What to work on – Find the line with "You are a computer-use agent. 714x675 pixels." in the entries below, then reproduce it and every line after it down to and including the line with "You are a computer-use agent. 288x250 pixels.", exactly.

Source records –
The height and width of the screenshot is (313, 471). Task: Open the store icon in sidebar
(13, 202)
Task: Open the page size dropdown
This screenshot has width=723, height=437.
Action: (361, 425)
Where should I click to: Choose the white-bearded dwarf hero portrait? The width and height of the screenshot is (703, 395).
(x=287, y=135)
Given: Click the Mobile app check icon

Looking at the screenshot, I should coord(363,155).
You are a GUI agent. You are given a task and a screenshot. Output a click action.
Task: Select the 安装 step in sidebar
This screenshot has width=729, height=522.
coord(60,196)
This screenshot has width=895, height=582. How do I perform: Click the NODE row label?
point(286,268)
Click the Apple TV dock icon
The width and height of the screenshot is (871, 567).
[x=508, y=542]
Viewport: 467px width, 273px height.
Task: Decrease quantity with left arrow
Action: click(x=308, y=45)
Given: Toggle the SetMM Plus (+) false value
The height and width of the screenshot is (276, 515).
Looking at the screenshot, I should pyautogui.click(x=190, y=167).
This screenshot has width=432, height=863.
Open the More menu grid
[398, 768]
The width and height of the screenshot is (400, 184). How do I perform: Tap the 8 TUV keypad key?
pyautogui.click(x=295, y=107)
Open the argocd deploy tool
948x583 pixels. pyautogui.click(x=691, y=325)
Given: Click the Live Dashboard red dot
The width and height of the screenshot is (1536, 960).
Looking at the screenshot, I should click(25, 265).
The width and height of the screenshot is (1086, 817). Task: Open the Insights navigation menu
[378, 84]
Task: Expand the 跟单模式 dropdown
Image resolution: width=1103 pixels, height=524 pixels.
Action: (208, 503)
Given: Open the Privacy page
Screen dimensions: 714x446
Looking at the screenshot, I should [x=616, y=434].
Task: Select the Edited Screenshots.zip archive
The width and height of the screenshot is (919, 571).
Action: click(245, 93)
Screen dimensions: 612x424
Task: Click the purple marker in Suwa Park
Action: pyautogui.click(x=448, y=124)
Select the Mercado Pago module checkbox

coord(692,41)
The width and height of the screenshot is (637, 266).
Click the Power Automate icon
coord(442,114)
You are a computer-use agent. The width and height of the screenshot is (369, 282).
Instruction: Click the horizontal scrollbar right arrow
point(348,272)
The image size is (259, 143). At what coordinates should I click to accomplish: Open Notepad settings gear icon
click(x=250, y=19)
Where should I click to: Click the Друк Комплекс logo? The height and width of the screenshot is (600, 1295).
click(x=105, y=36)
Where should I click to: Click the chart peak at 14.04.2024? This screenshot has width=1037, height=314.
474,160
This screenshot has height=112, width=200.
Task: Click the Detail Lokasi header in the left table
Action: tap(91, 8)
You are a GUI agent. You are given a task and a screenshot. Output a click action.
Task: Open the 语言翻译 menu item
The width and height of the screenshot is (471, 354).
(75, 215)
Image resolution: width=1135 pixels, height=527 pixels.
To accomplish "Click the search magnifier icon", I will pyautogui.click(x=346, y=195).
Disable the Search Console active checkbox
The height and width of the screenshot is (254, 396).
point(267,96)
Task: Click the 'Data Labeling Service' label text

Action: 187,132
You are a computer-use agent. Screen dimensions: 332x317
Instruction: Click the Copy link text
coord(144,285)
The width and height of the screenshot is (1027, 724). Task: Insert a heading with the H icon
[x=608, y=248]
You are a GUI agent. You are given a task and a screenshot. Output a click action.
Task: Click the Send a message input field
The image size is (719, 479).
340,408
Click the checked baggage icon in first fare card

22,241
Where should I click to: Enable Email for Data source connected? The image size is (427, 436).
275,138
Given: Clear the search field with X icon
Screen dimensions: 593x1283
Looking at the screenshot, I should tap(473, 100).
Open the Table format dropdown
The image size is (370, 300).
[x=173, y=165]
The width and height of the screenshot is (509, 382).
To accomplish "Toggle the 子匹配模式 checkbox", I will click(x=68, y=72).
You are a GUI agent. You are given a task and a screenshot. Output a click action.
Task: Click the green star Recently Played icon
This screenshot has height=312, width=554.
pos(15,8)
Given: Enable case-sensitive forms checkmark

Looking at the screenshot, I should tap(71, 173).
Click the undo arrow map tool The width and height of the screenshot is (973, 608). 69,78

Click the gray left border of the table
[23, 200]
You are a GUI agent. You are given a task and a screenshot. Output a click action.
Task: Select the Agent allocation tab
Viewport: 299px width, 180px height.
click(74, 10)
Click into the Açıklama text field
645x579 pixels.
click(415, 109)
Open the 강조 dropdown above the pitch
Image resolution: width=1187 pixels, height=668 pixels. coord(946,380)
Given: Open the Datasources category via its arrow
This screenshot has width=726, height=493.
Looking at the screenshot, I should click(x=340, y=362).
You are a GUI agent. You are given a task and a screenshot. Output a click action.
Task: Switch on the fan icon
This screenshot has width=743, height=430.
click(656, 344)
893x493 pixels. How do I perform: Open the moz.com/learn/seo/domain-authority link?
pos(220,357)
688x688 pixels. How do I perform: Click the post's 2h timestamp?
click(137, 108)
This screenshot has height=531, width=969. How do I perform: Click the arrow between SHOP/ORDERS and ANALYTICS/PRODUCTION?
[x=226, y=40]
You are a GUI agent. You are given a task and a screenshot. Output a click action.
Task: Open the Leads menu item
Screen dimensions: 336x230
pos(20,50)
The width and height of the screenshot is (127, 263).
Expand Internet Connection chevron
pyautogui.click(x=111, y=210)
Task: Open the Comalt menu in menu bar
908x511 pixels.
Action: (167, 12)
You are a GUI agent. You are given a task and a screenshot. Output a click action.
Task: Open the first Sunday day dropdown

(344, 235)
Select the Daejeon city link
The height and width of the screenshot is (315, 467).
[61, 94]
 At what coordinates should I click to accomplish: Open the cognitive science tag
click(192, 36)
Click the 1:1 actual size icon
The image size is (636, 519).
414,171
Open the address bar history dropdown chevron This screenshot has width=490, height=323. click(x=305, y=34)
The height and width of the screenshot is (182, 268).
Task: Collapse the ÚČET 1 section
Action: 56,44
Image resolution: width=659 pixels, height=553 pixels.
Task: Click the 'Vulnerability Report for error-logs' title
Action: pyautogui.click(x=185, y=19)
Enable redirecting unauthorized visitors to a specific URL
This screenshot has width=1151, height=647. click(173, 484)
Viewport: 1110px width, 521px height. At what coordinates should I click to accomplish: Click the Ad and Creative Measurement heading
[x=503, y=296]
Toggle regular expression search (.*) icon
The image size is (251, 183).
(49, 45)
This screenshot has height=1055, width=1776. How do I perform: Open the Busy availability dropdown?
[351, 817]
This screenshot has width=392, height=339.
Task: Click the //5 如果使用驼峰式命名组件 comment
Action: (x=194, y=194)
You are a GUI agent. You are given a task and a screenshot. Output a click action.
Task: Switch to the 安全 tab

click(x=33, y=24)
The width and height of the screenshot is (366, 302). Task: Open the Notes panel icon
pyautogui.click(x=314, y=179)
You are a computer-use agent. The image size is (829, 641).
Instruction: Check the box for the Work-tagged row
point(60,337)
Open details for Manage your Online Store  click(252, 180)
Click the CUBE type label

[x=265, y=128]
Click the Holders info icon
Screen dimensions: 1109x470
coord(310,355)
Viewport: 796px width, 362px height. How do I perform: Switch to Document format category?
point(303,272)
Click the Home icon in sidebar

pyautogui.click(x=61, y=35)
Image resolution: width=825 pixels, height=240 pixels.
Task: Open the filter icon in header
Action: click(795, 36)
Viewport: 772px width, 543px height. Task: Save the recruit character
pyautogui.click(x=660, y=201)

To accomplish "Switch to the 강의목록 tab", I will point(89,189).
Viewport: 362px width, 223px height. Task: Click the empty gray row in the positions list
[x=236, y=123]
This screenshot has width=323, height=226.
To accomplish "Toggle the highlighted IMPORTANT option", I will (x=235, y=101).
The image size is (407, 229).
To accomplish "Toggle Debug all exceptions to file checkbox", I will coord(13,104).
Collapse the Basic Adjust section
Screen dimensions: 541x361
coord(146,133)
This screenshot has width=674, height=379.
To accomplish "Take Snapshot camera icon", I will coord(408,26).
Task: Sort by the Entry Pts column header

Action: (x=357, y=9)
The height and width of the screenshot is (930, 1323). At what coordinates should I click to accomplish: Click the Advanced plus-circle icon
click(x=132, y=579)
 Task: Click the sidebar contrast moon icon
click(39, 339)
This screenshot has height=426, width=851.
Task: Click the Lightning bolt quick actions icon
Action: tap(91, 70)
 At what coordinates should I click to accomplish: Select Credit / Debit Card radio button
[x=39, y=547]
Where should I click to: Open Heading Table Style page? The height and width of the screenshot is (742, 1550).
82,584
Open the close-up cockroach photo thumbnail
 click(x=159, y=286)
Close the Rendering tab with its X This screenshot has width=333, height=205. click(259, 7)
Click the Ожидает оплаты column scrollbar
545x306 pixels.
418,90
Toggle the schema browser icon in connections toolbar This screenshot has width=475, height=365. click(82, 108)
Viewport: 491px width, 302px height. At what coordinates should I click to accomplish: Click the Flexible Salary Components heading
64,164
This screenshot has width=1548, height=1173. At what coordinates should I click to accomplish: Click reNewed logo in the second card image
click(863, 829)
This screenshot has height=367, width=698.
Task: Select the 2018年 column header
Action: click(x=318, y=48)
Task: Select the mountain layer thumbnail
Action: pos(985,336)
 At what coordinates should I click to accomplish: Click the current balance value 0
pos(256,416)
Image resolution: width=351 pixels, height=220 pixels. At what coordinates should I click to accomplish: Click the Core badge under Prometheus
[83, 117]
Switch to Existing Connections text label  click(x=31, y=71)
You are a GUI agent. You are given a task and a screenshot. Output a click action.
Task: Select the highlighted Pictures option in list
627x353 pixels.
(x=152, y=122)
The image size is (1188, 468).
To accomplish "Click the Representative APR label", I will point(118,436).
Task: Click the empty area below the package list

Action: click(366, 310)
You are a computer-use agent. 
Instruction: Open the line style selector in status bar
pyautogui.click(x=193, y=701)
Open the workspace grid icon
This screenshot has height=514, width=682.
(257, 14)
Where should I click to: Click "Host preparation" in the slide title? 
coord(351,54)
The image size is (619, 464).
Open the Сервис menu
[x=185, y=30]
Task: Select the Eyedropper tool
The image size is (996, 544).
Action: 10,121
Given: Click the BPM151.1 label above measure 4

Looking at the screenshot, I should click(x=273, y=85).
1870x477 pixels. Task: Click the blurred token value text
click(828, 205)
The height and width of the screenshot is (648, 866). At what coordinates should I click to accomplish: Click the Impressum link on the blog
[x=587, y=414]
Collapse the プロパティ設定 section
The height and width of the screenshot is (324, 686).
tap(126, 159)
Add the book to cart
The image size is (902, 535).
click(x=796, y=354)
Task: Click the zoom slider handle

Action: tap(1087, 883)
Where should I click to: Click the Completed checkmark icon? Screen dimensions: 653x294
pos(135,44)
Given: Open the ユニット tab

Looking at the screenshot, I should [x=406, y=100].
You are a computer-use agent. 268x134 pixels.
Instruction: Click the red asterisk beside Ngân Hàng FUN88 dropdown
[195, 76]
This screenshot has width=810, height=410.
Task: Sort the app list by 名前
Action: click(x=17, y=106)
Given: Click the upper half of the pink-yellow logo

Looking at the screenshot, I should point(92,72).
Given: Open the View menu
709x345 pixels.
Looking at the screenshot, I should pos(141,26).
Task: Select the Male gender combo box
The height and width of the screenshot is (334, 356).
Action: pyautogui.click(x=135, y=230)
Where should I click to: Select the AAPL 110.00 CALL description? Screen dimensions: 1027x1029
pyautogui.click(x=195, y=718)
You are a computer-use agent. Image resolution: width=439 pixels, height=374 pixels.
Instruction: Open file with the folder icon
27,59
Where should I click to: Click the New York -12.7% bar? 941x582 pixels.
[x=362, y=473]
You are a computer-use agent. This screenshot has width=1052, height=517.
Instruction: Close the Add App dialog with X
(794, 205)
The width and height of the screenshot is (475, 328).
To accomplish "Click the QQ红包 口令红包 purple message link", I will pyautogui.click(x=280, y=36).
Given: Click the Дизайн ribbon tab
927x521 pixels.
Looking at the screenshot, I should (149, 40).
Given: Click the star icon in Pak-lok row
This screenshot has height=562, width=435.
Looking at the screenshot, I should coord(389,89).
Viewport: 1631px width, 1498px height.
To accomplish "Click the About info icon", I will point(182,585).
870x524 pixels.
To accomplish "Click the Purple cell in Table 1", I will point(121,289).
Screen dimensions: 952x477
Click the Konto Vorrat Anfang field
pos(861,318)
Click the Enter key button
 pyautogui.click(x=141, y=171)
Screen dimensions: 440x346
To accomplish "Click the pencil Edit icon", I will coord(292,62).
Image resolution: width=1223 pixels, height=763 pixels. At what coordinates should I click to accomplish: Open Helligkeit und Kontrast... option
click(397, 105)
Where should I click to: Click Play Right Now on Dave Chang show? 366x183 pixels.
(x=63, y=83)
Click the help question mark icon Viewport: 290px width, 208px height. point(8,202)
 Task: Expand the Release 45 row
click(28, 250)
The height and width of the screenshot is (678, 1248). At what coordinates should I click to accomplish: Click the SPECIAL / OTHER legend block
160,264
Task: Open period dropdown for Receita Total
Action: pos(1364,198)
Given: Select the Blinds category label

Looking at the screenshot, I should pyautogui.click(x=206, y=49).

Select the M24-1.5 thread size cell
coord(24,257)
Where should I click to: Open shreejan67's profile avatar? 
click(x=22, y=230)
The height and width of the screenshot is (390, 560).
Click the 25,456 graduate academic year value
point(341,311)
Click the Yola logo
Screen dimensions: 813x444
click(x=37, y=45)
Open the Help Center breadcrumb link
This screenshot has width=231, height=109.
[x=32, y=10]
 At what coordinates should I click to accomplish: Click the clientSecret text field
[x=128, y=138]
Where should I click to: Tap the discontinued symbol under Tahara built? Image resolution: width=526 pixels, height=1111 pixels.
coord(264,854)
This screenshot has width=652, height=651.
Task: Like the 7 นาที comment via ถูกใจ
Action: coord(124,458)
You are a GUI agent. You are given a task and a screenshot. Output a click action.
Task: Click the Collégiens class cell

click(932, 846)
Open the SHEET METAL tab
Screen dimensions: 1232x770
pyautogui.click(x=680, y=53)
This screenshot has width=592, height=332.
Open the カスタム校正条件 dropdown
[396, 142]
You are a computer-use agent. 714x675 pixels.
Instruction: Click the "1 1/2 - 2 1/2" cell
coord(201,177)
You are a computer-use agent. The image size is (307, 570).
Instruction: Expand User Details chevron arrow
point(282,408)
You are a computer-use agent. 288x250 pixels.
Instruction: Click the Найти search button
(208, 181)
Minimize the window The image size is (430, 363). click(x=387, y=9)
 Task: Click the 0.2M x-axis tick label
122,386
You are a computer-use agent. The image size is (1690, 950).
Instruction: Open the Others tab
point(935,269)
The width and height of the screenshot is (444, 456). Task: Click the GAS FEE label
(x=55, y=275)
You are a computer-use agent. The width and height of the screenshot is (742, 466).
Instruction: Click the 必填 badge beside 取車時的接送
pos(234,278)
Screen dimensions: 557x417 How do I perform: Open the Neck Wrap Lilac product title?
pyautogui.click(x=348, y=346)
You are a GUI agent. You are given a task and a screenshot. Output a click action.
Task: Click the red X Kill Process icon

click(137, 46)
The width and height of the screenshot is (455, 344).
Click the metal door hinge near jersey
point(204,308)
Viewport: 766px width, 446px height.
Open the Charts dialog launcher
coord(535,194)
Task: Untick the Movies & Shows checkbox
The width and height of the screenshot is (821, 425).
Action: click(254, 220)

Result –
You are a computer-use agent. 714x675 pixels.
Instruction: Click the "1 1/2 - 2 1/2" cell
coord(201,177)
You are a computer-use agent. The image size is (307, 570).
Instruction: Expand User Details chevron arrow
point(282,408)
You are a computer-use agent. 288x250 pixels.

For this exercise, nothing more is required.